El magistrado de la plaza 3 de la Sección Penal del Tribunal de Instancia de A Coruña ha impuesto una pena de dos años de prisión a un hombre por agredir a otro en el interior de una discoteca de Betanzos, en A Coruña, después de dirigirle insultos racistas y de hacer referencia “constantemente al color de su piel”, según consta en la resolución judicial.
La sentencia considera al procesado responsable de un delito de lesiones, apreciando las circunstancias agravantes de abuso de superioridad y de haber actuado por motivos racistas. Junto a la pena de cárcel, el juez le obliga a abonar una indemnización de 3.000 euros a la víctima y otra de 513 euros al servicio de salud por la asistencia sanitaria prestada.
El fallo declara probado que, sobre las 03.30 horas del 29 de mayo de 2022, el condenado se acercó al perjudicado, al que “de nada conocía”, le impidió abandonar la zona de los baños del local y comenzó a proferirle insultos de carácter racista.
Acto seguido, y aprovechando la superioridad numérica, el acusado y las otras dos personas que le acompañaban “comenzó a golpearlo, de modo que mientras unos lo agarraban, otros le daban puñetazos en la cara”. La agresión terminó cuando el responsable de seguridad “se dio cuenta de la trifulca que había en el interior del baño y puso fin a la misma”. La víctima sufrió diversas lesiones, entre ellas la fractura de tres piezas dentales.
Motivación racista y abuso de superioridad
El juez aprecia la agravante de racismo por las expresiones que el condenado profirió durante la agresión. Respecto al abuso de superioridad, razona que “fueron varios (al menos tres) los agresores frente a una sola persona, lo que evidencia una superioridad manifiesta que fue aprovechada por el acusado”.
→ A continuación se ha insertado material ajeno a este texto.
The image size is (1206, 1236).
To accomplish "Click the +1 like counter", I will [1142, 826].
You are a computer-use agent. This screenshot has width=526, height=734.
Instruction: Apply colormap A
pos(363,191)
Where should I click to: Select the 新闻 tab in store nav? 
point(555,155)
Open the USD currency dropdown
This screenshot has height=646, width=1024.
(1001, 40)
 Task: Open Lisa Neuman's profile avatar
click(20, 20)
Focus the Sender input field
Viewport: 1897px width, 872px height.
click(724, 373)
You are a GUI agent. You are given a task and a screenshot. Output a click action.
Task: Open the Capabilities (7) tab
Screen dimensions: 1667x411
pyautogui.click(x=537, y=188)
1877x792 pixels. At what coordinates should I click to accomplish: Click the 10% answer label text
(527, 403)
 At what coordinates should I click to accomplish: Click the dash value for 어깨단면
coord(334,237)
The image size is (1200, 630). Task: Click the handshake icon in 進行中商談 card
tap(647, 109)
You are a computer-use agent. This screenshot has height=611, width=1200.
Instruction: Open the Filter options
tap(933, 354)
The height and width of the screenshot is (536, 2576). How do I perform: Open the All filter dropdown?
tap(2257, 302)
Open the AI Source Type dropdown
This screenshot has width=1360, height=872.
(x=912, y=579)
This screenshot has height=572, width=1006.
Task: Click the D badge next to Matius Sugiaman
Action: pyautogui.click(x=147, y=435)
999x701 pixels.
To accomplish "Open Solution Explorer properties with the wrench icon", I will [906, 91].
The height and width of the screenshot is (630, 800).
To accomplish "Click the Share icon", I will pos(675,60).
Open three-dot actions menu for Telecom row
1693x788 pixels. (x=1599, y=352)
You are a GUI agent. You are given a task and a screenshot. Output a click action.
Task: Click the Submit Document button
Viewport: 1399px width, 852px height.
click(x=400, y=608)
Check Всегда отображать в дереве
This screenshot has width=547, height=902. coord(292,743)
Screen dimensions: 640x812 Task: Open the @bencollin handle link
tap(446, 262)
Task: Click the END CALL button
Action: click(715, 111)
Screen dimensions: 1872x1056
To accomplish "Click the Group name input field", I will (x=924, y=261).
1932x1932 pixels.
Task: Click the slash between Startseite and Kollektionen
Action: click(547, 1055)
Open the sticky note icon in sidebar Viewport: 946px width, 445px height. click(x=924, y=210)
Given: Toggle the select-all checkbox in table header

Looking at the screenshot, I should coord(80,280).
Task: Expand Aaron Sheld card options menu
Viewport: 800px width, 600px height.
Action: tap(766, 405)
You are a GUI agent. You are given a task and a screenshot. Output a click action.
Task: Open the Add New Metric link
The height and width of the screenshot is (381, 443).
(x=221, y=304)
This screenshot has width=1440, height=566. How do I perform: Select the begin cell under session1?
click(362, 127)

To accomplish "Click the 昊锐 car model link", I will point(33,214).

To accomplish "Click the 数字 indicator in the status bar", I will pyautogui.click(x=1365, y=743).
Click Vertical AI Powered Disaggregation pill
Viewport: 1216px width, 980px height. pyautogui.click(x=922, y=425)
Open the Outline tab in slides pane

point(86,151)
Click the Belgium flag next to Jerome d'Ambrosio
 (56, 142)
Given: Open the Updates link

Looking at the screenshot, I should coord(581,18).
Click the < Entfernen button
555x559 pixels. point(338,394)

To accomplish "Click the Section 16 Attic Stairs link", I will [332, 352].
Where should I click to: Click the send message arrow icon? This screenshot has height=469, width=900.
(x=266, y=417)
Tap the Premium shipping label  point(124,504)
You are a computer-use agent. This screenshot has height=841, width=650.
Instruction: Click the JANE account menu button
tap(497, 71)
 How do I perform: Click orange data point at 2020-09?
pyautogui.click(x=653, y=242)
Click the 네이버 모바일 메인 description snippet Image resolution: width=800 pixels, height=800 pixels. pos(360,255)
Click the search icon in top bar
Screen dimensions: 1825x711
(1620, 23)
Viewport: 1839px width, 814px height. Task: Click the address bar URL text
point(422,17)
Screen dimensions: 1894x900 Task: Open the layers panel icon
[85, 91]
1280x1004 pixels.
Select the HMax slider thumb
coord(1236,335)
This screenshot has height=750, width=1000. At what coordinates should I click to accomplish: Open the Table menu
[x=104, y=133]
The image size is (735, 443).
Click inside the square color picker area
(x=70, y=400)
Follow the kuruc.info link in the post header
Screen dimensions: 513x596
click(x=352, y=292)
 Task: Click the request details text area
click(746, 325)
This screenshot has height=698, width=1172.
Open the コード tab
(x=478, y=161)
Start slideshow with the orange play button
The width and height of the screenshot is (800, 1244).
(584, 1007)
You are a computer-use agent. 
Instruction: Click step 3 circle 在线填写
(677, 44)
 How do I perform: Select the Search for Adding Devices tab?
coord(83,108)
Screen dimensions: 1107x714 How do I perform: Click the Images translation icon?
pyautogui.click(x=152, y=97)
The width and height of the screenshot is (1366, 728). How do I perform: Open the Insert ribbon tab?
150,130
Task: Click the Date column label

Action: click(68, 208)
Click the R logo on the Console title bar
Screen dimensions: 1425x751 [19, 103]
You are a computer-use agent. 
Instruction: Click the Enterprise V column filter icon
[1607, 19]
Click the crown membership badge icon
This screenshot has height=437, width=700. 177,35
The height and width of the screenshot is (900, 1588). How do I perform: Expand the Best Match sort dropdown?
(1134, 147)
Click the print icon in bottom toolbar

“A la vista de la prueba, estimo acreditados los hechos porque no se aprecia motivo espurio alguno para que el denunciante señale al acusado como su agresor. Llevando en España poco más de 10 días y sin un previo conocimiento del mismo, no se atisba razón alguna por la que quisiera perjudicarle”, señala el titular de la plaza 3 de la Sección Penal del Tribunal de Instancia de A Coruña en su resolución.
El relato de la víctima se ve reforzado, añade el magistrado, por las declaraciones testificales de su prima y de una amiga, así como por el hecho de que en los nudillos del acusado se apreciaron heridas, observadas por un guardia civil, y por la compatibilidad de las lesiones del agredido con golpes de puño.
Además, el juez ordena deducir testimonio por si las manifestaciones realizadas en el juicio por un amigo del condenado y por el propietario del local pudieran constituir un posible delito de falso testimonio en causa criminal. La resolución no es firme, ya que contra ella cabe interponer recurso ante la Audiencia Provincial de A Coruña.